E’ denominata dieta fast o dieta 5:2. Si chiama così perché prevede 5 giorni di alimentazione normale e 2 di digiuno, non consecutivi. In particolare, in questi due giorni è possibile ingerire solo 500 calorie per le donne e 650 per gli uomini e, quindi, non si tratta di un vero e proprio digiuno. E’ preferibile mangiare principalmente zuppe e liquidi per depurare l’organismo. Naturalmente, è importante bere molto per non disidratarsi.

E’ indubbio che l’introduzione nel corpo di così poche calorie, porti l’organismo ad accelerare il metabolismo. Inoltre, dopo aver sopportato la “privazione” del digiuno, lo stomaco si sazia più rapidamente. E poi è sicuramente una pratica antichissima che ha sempre portato giovamento alla salute.

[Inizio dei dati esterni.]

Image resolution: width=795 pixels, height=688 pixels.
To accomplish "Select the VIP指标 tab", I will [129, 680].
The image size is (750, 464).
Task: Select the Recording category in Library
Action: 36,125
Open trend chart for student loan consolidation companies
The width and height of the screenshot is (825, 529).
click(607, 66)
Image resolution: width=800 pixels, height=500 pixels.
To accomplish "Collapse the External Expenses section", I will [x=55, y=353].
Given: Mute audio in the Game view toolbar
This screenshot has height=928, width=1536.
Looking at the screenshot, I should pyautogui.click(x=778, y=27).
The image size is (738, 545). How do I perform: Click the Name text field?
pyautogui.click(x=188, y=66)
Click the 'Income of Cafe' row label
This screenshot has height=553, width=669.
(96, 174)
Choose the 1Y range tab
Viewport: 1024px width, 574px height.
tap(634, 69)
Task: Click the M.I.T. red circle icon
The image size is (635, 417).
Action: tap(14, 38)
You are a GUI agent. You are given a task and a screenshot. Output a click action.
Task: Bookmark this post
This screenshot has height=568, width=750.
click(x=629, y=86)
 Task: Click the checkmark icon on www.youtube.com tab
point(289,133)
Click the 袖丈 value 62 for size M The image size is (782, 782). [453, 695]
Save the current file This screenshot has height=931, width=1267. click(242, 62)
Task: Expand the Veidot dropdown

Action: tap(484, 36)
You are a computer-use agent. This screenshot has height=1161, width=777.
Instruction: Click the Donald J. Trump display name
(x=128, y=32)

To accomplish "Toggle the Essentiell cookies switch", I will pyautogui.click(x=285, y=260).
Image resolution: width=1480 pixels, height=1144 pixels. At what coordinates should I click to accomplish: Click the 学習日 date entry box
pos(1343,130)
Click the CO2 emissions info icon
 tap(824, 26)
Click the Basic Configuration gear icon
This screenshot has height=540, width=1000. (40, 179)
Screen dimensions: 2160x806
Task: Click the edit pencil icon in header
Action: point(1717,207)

Questa dieta è famosa per svariati motivi. Innanzitutto arriva da lontano, dalla Gran Bretagna, anche se poi si è diffusa in America e in Europa. E’ stata ideata e sperimentata in prima persona dal medico e giornalista della BBC Micheal Mosley e anche dalla giornalista del Times, Mimi Spencer. Inoltre, è seguita da celebrità del calibro di Jennifer Aniston, Angelina Jolie, Ben Affleck, Miranda Kerr, ecc.

Mosley ha provato lui stesso per 5 settimane questo regime alimentare. Ha perso in totale 6,35 kg (il corrispondente del 25% del suo grasso corporeo). Contemporaneamente, le sue analisi del sangue non riportavano valori alterati di glucosio, IGF-1 o colesterolo, anzi risultavano valori ottimali. Mosley ne ha creato un documentario, andato in onda sulla BBC.

Su questa dieta è stato pubblicato un libro nel gennaio 2013 “The fast diet: lose weight, stay healthy, and live longer with the simple secret of intermittent fasting” scritto da Mosley e la Spencer.

A maggio 2013, è stato anche pubblicato un altro libro di Mimi Spencer, intitolato “The Fast Diet Recipe Book: 150 Delicious, Calorie-controlled Meals to Make Your Fasting Days Easy” che riporta 150 ricette utilizzabili nei giorni di digiuno, quindi a basso impatto calorico, però gustose.

I detrattori della dieta criticano la possibilità di incorrere nella disidratazione, nella stitichezza e ipoglicemia.

Gli studi riguardanti i benefici di un regime alimentare che preveda un ridotto apporto calorico risalgono addirittura al 1939! Nel corso degli anni, si è dimostrato come la sana alimentazione possa allontanare il rischio di contrarre diabete, tumore e Alzheimer.

Un sostenitore di questa teoria è, in Italia,  il prof. Umberto Veronesi, come si definisce lui stesso digiunatore e vegetariano. Veronesi ha scritto un libro, sempre nel 2013, insieme a Giovanna Gatti e Lucilla Titta, “La dieta del digiuno”, in cui definisce delle linee guida di una sana alimentazione, proponendo esempi di piani di dimagrimento, poiché sostiene da sempre il potere preventivo di alcuni cibi sulla nostra salute.

Una cosa è sicura. Mangiamo tutti male e il tipo di vita che facciamo non ci aiuta. Forse, la mentalità di disintossicarci per un paio di giorni alla settimana e l’idea di introdurre meno calorie nel nostro organismo, non è poi così sbagliata. Sicuramente, ci vorrà un po’ più di tempo per dimagrire, ma almeno non avremo la sensazione del sacrificio e non andremo incontro alla perdita di massa muscolare.

Vale sempre la regola, mangiare bene per vivere più a lungo!